__STUDY MATERIAL__:
..........
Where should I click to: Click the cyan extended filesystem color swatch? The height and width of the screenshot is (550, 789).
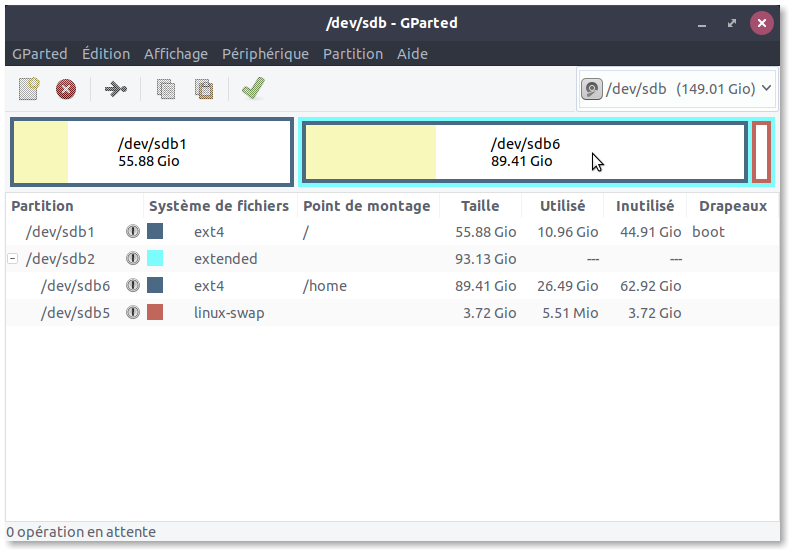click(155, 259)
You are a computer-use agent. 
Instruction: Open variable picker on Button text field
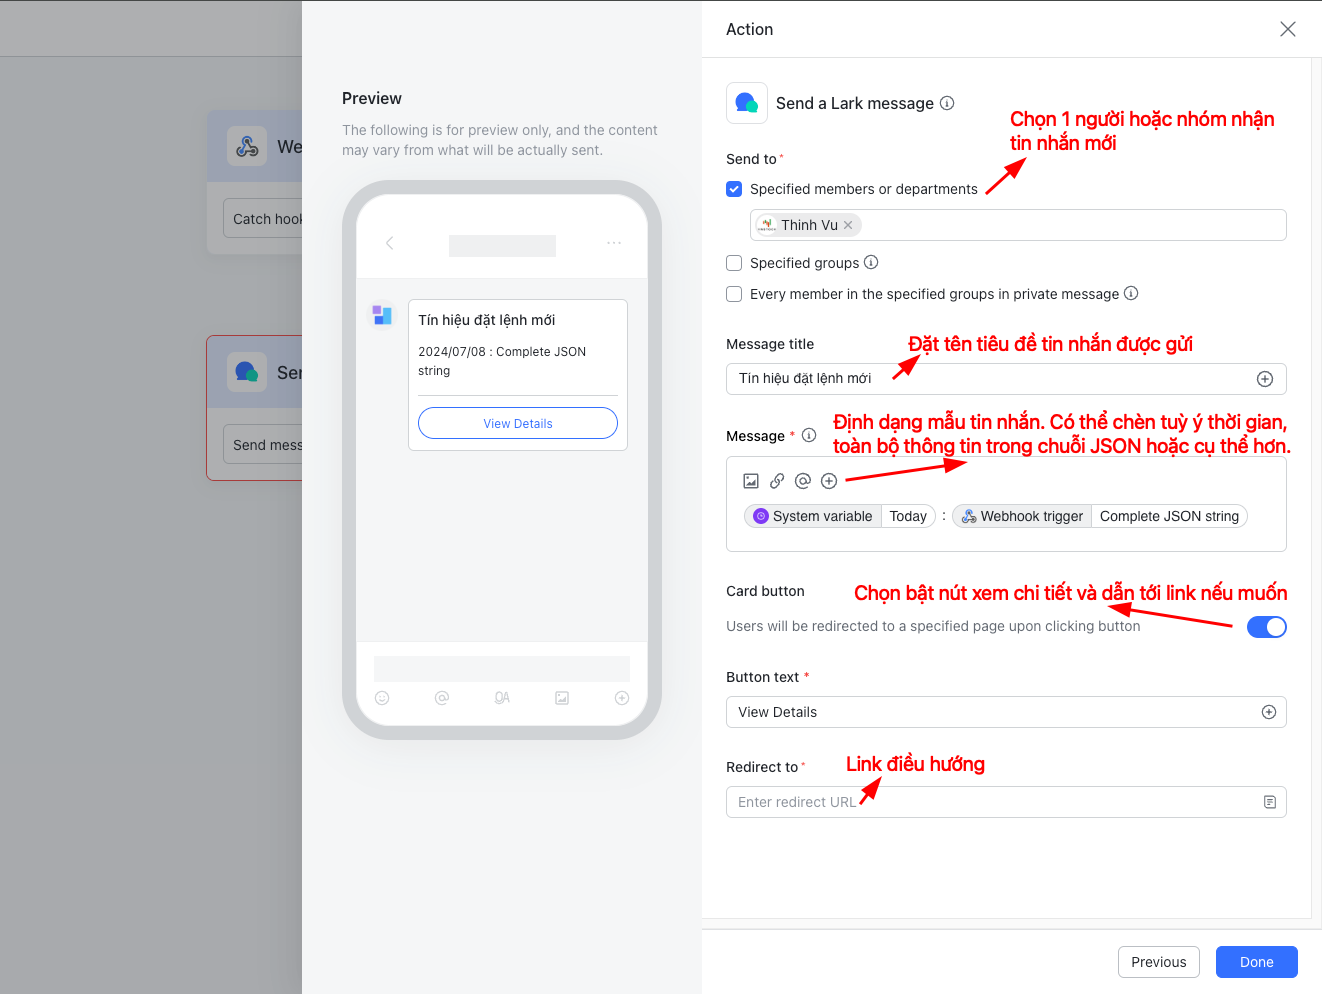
..........
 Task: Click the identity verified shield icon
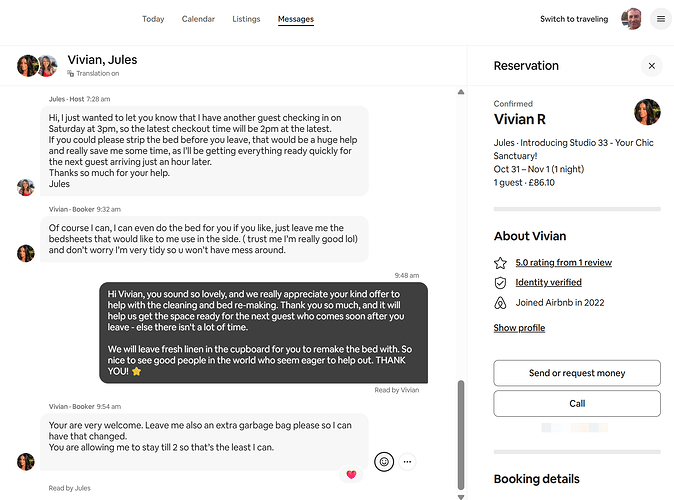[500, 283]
..........
__WHAT THIS TASK INVOLVES__: What are the lines in the records above, word for word, from the one containing "Where should I" through the one containing "Instruction: Open variable", both ends included and pictures left out?

__RESPONSE__:
Where should I click to: Click the cyan extended filesystem color swatch? The height and width of the screenshot is (550, 789).
click(155, 259)
You are a computer-use agent. 
Instruction: Open variable picker on Button text field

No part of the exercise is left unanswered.